The Inside of Aging: Finishing Well
This is #22 in a series of essays on aging.
One of my wife Popie’s mantras is: “finish well.” She applied it to our kids when they were young, whether in regard to a school year, a class, or a sports team. It’s easy to get tired, distracted or bored late in the season. Don’t do that. Keep your energy up. Renew your focus. You started strong; now finish strong. The prizes don’t go to those who run well on the back stretch, but to those who sprint to the finish line.
It applies to old age, too, but not in quite so straightforward a way. “Doing well” at 15 is not the same as “doing well” at 75.
Many of us become tired, sick, or discouraged as we age. I’s very easy to give up. When you can’t do the things you could as a younger person, it’s tempting to retire from doing anything. I have a friend in his nineties, in perfectly good health, with plenty of money, who appears to have surrendered. He’s isolated himself. He never takes initiative, and he’s resistant to invitations. He acts depressed but won’t admit it. For him, every opportunity is met by the same response: I’m tired. I’m ready to go; I can’t see why I’m still here.
I contracted pneumonia a few weeks ago, a disease I had never had before and hope I never get again. I was never exactly desperate. I was always capable of shuffling to the bathroom or the kitchen or into the shower. However, I had no energy, no thought of energy, no will, no interest. I could barely make myself chew. And it went on for weeks.

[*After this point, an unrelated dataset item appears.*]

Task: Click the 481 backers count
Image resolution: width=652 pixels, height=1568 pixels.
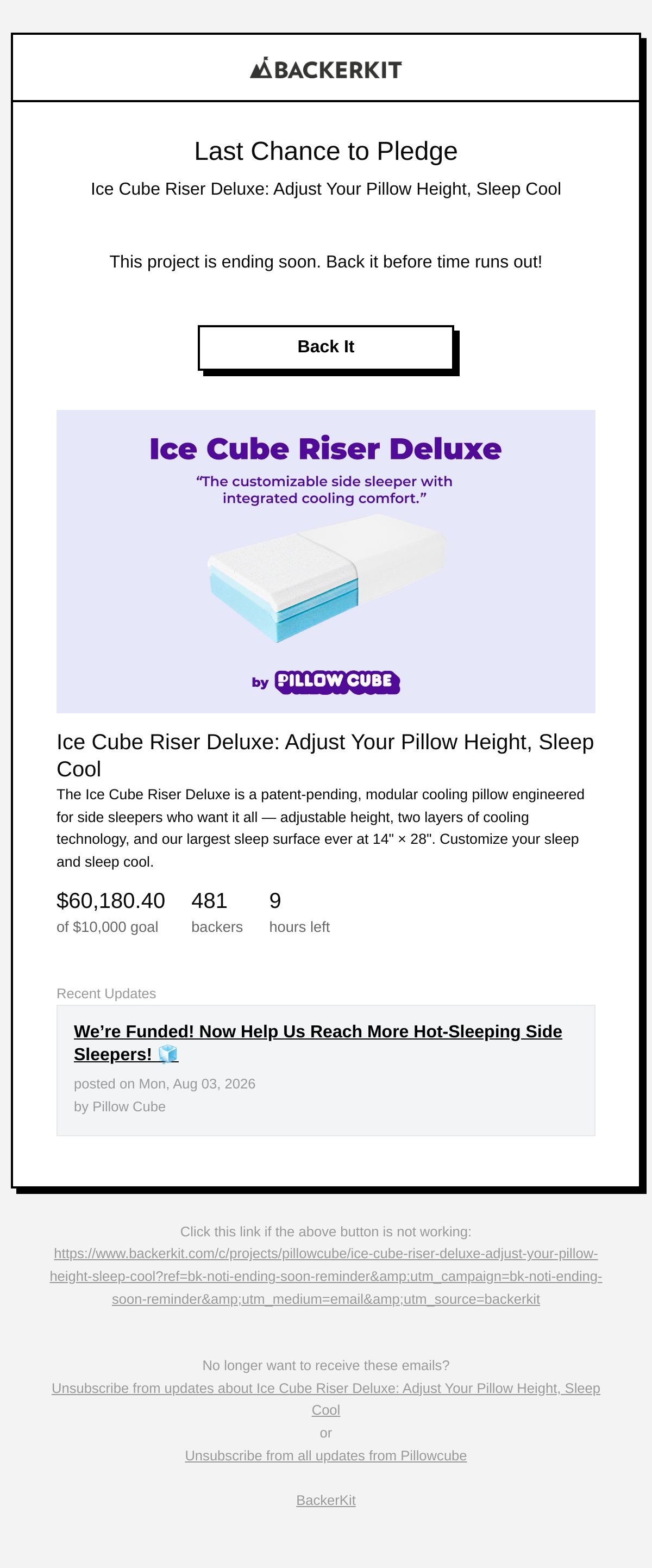Action: point(209,900)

When I came out of it, I thought: I bet other people feel that way. I bet sometimes they feel it for months, or years. I wonder if that’s how my friend feels. I’ve been impatient with his lethargy. Maybe I should rethink that.
None of us really knows what other people cope with. Given the variability of our existence, “finishing well” must become a flexible concept. It means one thing to somebody who is in good health. It means something different to the person recovering from pneumonia.
Nevertheless, certain aspects of life are integral, no matter what we face or how we feel.
Meaning. Finishing well means taking action that is meaningful to you and others. The travel and leisure that many people consider a good retirement rarely create meaning. Meaning involves giving, not taking. Some will find it in volunteering, some in grandparenting. Meaning means contributing, and it sometimes takes considerable ingenuity to find a way for it. I have friends in nursing homes who aren’t mobile and aren’t even mentally agile. Their contribution may be smiling instead of grumbling. That is meaningful, especially to those who care for them every day.
Focus. What are you going to do today? If you have no focus, life happens to you, and you go where the wind blows. That may be good if it’s deliberate. It’s not wrong to choose to spend the day wandering. The important word is “choose,” however. Most days, to finish well, you need to choose a productive way to spend your time. The psalmist prays, “teach us to number our days.” You number things because each one is distinctly important, and you don’t want to lose track of it. Days shouldn’t float by, one the same as any other. Each one deserves to count.
Doing the best you can. As we age, we discover that we can’t do what we once could. This is probably hardest for people who perform at a high level. Professional athletes find it true at the tender age of 35. At forty their careers are over.
I have a good friend who is a first-rate carpenter. He’s as good as he ever was at swinging a hammer or calculating a cut—maybe better. But when it comes to running up and down ladders, or hauling sheetrock, he can’t keep up with the young people, and it wounds him.
“Doing the best you can” means accepting your losses but not surrendering to them. It means focusing every day on making a contribution. You can’t do what you once could, but you can do something. You can give your best.
Love. For me, finishing well in old age means changing to a better value system. I can’t do what I once could, and my pride in my work (and my garden, and my backpacking skills, and my knowledge) begins to shrivel.
Actually, who cares? If anybody mentions that stuff at my memorial service, it will be only because I failed to grow in the most important department: love. I will have finished well if people remember me for my love.
If you maintain bitter quarrels to the end, if you’re not speaking to some people, you have not finished well. Finishing well requires reconciling, or at least trying.
Finishing well requires listening to others, paying attention to their needs rather than focusing on your own. That includes people you tend to dismiss—teenagers, perhaps, or blowhards.
Finishing well involves encouraging others even when you yourself feel discouraged. It means finding praiseworthy qualities and saying them out loud. It means comforting those who feel bruised and vulnerable.
If you show love in such ways, others will remember you with love. In fact, they will never forget you. You will have finished well.